広島から世界に羽ばたくため、ウクライナの隣国ポーランドのサッカーチームとプロ契約した若きサッカー選手…。彼がチームに合流してわずか2週間後、ロシアのウクライナ侵攻が始まりました。現地で4か月、何を見たのでしょうか?
ポーランド1部 ピアスト・グリヴィツェ 中島永弥選手
「自分がいるピアストという街にチームがあって、そんなに大きな街ではないが、本当にみんな、サッカーが好きな街ですね」
広島市の皆実高校サッカー部からポーランド1部リーグ「ピアスト・グリヴィツェ」に入団した中島永弥選手です。
かねてから海外挑戦を志していましたが、去年8月の現地練習会でポテンシャルを評価され、プロ契約。2月にチームに合流しました。
しかし…。
そのわずか2週間後、ロシアが、ポーランドの隣国ウクライナに侵攻を始めました。
中島永弥選手
「当時、戦争が始まって、ひどくなり始めた頃、ちょうどチームのキャンプで1週間くらいホテルでチームメイト2人と同じ部屋で過ごした。そのとき、テレビなどで戦争の映像なども流れていた。もう早く終わってほしいと」
永弥さんが住むグリヴィツェは、ポーランドの南西部。ウクライナの国境からは360キロ離れていますが、侵攻直後、街に避難民があふれたといいます。
中島永弥選手
「街を歩いていて、『お金欲しい』とか、『食べ物欲しい』というのは、ウクライナ人か、正確にはわからないが、そういうことは侵攻が始まってから増えたと感じる」
当初、住む予定だったアパートは、多くの避難民が一時的に住むなどしたため、しばらくホテルとチームの寮を行き来したといいます。その後、住む部屋は確保できました。
中島永弥選手
「多少のストレスなどというのはあったが、仕方がないことだし、サッカーに集中しなきゃいけないというふうに自分の気持ちを持っていった」
永弥選手の父で、サッカー解説者・元サンフレッチェ広島の中島浩司さんは…。

指示:
**1.** 中島選手の記事の「そのわずか2週間後、ロシアが、ポーランドの隣国ウクライナに侵攻を始めました。」から「避難民があふれたといいます。」までを、「チームメイト」を「仲間」に替えて書き写すこと。
**2.** 中島選手の記事を、最後の文の後から続けて書くこと。
この後の行は、中島選手の記事とは別の資料である。

データ:
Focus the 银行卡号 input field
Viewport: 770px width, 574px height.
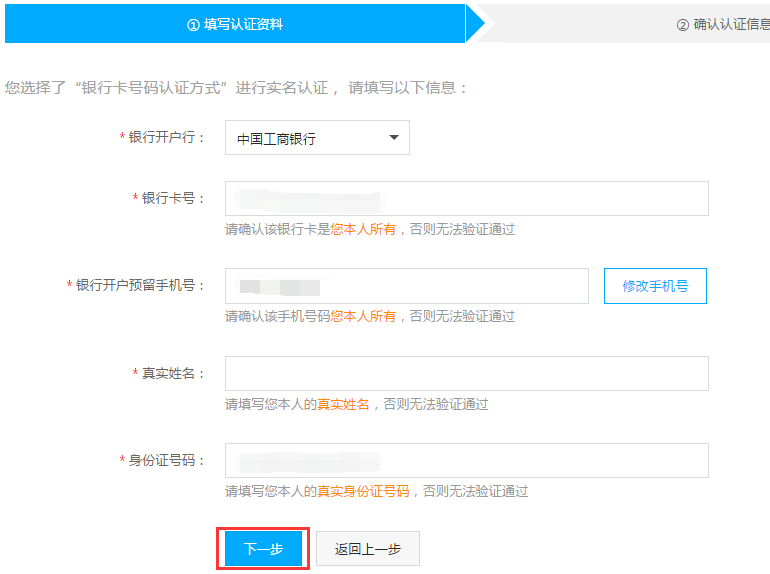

回答:
**1.**
そのわずか2週間後、ロシアが、ポーランドの隣国ウクライナに侵攻を始めました。
中島永弥選手
「当時、戦争が始まって、ひどくなり始めた頃、ちょうどチームのキャンプで1週間くらいホテルで仲間2人と同じ部屋で過ごした。そのとき、テレビなどで戦争の映像なども流れていた。もう早く終わってほしいと」
永弥さんが住むグリヴィツェは、ポーランドの南西部。ウクライナの国境からは360キロ離れていますが、侵攻直後、街に避難民があふれたといいます。

**2.**
元サンフレッチェ広島 父 中島浩司さん
「かなり心配もしたが、妻とは毎日のようにニュースを見て、自分の子どもだけでなく、いろんな方が苦しい思いをしていて、早く終わってほしいという思いを込めて…」
永弥さんから頭上を戦闘機が飛んでいく様子などを電話を通して聞いていると、戦争が他人事でないと感じたといいます。
父 中島浩司さん
「 『お金を欲しい』と 声をかけられることも増えたと話していて、そのあと、悲しい気持ちになったという話もしていたので、たくさんのことは救えないと思うが、そういうことを真剣に考えるきっかけになったのでは」
チームメイトからは、広島のことも聞かれるといいます。
ポーランド1部 ピアスト・グリヴィツェ 中島永弥選手
「自分が広島から来て、昔、原爆が落とされたことをチームメートも当然、知っているので、今、こういうことになって悲しさや怖さというのは当然あるという話はチームメイトとした」
今は暗いという街の雰囲気…。永弥さんは、それが変わっていくことを願いながら、サッカーが「文化」として根付いているこの地でトップチームに上がれるよう日々、努力を続けています。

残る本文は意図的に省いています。